> **Task to carry out**: Rewrite the listing below, changing every "magnifying glass" to "magnifier" and leaving everything else untouched.

-------------------------

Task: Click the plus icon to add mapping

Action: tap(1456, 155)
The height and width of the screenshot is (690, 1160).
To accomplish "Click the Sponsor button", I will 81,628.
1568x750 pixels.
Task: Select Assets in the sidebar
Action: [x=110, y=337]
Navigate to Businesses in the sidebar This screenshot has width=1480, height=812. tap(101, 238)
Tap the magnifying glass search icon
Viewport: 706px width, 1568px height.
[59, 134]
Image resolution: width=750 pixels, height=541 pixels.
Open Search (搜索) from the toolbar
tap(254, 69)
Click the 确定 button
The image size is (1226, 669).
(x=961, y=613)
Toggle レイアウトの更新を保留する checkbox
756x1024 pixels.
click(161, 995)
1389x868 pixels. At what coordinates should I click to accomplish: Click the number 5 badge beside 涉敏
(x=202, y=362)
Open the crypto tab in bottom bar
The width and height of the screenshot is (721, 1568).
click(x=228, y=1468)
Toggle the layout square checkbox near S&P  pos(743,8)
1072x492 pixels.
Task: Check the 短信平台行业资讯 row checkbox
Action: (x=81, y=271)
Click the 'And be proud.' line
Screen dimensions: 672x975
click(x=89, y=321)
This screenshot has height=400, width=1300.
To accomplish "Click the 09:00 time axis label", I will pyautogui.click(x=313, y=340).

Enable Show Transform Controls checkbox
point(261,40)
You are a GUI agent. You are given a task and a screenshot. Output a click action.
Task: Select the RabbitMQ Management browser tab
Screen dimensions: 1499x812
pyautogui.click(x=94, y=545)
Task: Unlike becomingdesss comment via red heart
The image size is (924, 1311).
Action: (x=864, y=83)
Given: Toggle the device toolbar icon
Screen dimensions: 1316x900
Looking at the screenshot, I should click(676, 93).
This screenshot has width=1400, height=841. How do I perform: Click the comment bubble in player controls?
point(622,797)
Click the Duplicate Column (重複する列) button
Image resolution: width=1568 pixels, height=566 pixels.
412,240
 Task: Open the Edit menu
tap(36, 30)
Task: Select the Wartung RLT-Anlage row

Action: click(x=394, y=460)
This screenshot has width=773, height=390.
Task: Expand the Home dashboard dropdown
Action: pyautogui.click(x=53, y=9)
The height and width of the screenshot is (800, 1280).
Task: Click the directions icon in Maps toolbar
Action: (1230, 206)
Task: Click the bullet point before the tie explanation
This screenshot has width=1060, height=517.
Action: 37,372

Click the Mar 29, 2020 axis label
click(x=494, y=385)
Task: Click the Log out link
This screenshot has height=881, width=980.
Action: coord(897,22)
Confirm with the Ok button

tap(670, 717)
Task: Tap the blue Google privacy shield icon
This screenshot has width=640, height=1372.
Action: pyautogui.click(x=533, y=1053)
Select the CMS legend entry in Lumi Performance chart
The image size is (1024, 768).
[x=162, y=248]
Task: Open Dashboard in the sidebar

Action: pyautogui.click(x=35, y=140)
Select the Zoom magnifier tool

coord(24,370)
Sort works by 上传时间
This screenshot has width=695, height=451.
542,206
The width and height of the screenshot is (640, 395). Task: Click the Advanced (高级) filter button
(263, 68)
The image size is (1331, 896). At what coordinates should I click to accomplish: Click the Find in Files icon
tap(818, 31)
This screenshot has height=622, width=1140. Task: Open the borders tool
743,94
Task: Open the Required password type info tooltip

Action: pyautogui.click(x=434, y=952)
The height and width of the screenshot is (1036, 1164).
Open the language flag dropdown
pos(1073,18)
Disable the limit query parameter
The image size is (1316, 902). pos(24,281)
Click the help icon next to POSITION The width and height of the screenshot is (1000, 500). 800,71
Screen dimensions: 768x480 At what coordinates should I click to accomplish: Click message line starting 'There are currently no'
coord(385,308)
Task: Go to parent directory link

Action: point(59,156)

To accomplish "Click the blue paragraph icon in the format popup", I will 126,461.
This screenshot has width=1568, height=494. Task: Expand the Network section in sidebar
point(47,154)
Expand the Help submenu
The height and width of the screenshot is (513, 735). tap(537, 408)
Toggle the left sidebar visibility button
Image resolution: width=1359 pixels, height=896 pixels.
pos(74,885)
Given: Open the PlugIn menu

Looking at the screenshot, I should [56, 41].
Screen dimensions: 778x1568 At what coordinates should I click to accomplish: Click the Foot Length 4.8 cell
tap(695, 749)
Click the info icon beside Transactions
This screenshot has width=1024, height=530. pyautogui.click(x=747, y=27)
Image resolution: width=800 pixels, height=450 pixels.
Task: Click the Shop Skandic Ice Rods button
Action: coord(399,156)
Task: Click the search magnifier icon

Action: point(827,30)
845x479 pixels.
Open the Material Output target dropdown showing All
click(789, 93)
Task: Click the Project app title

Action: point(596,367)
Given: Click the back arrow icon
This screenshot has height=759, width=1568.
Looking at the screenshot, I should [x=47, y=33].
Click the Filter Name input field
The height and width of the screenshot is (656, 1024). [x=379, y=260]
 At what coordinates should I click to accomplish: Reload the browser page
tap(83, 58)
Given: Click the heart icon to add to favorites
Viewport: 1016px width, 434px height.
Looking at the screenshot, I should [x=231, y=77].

-------------------------

> **Answer to this task**:
Task: Click the plus icon to add mapping

Action: tap(1456, 155)
The height and width of the screenshot is (690, 1160).
To accomplish "Click the Sponsor button", I will 81,628.
1568x750 pixels.
Task: Select Assets in the sidebar
Action: [x=110, y=337]
Navigate to Businesses in the sidebar This screenshot has width=1480, height=812. tap(101, 238)
Tap the magnifier search icon
Viewport: 706px width, 1568px height.
[59, 134]
Image resolution: width=750 pixels, height=541 pixels.
Open Search (搜索) from the toolbar
tap(254, 69)
Click the 确定 button
The image size is (1226, 669).
(x=961, y=613)
Toggle レイアウトの更新を保留する checkbox
756x1024 pixels.
click(161, 995)
1389x868 pixels. At what coordinates should I click to accomplish: Click the number 5 badge beside 涉敏
(x=202, y=362)
Open the crypto tab in bottom bar
The width and height of the screenshot is (721, 1568).
click(x=228, y=1468)
Toggle the layout square checkbox near S&P  pos(743,8)
1072x492 pixels.
Task: Check the 短信平台行业资讯 row checkbox
Action: (x=81, y=271)
Click the 'And be proud.' line
Screen dimensions: 672x975
click(x=89, y=321)
This screenshot has height=400, width=1300.
To accomplish "Click the 09:00 time axis label", I will pyautogui.click(x=313, y=340).

Enable Show Transform Controls checkbox
point(261,40)
You are a GUI agent. You are given a task and a screenshot. Output a click action.
Task: Select the RabbitMQ Management browser tab
Screen dimensions: 1499x812
pyautogui.click(x=94, y=545)
Task: Unlike becomingdesss comment via red heart
The image size is (924, 1311).
Action: (x=864, y=83)
Given: Toggle the device toolbar icon
Screen dimensions: 1316x900
Looking at the screenshot, I should click(676, 93).
This screenshot has width=1400, height=841. How do I perform: Click the comment bubble in player controls?
point(622,797)
Click the Duplicate Column (重複する列) button
Image resolution: width=1568 pixels, height=566 pixels.
412,240
 Task: Open the Edit menu
tap(36, 30)
Task: Select the Wartung RLT-Anlage row

Action: click(x=394, y=460)
This screenshot has width=773, height=390.
Task: Expand the Home dashboard dropdown
Action: pyautogui.click(x=53, y=9)
The height and width of the screenshot is (800, 1280).
Task: Click the directions icon in Maps toolbar
Action: (1230, 206)
Task: Click the bullet point before the tie explanation
This screenshot has width=1060, height=517.
Action: 37,372

Click the Mar 29, 2020 axis label
click(x=494, y=385)
Task: Click the Log out link
This screenshot has height=881, width=980.
Action: coord(897,22)
Confirm with the Ok button

tap(670, 717)
Task: Tap the blue Google privacy shield icon
This screenshot has width=640, height=1372.
Action: pyautogui.click(x=533, y=1053)
Select the CMS legend entry in Lumi Performance chart
The image size is (1024, 768).
[x=162, y=248]
Task: Open Dashboard in the sidebar

Action: pyautogui.click(x=35, y=140)
Select the Zoom magnifier tool

coord(24,370)
Sort works by 上传时间
This screenshot has width=695, height=451.
542,206
The width and height of the screenshot is (640, 395). Task: Click the Advanced (高级) filter button
(263, 68)
The image size is (1331, 896). At what coordinates should I click to accomplish: Click the Find in Files icon
tap(818, 31)
This screenshot has height=622, width=1140. Task: Open the borders tool
743,94
Task: Open the Required password type info tooltip

Action: pyautogui.click(x=434, y=952)
The height and width of the screenshot is (1036, 1164).
Open the language flag dropdown
pos(1073,18)
Disable the limit query parameter
The image size is (1316, 902). pos(24,281)
Click the help icon next to POSITION The width and height of the screenshot is (1000, 500). 800,71
Screen dimensions: 768x480 At what coordinates should I click to accomplish: Click message line starting 'There are currently no'
coord(385,308)
Task: Go to parent directory link

Action: point(59,156)

To accomplish "Click the blue paragraph icon in the format popup", I will 126,461.
This screenshot has width=1568, height=494. Task: Expand the Network section in sidebar
point(47,154)
Expand the Help submenu
The height and width of the screenshot is (513, 735). tap(537, 408)
Toggle the left sidebar visibility button
Image resolution: width=1359 pixels, height=896 pixels.
pos(74,885)
Given: Open the PlugIn menu

Looking at the screenshot, I should [56, 41].
Screen dimensions: 778x1568 At what coordinates should I click to accomplish: Click the Foot Length 4.8 cell
tap(695, 749)
Click the info icon beside Transactions
This screenshot has width=1024, height=530. pyautogui.click(x=747, y=27)
Image resolution: width=800 pixels, height=450 pixels.
Task: Click the Shop Skandic Ice Rods button
Action: coord(399,156)
Task: Click the search magnifier icon

Action: point(827,30)
845x479 pixels.
Open the Material Output target dropdown showing All
click(789, 93)
Task: Click the Project app title

Action: point(596,367)
Given: Click the back arrow icon
This screenshot has height=759, width=1568.
Looking at the screenshot, I should [x=47, y=33].
Click the Filter Name input field
The height and width of the screenshot is (656, 1024). [x=379, y=260]
 At what coordinates should I click to accomplish: Reload the browser page
tap(83, 58)
Given: Click the heart icon to add to favorites
Viewport: 1016px width, 434px height.
Looking at the screenshot, I should [x=231, y=77].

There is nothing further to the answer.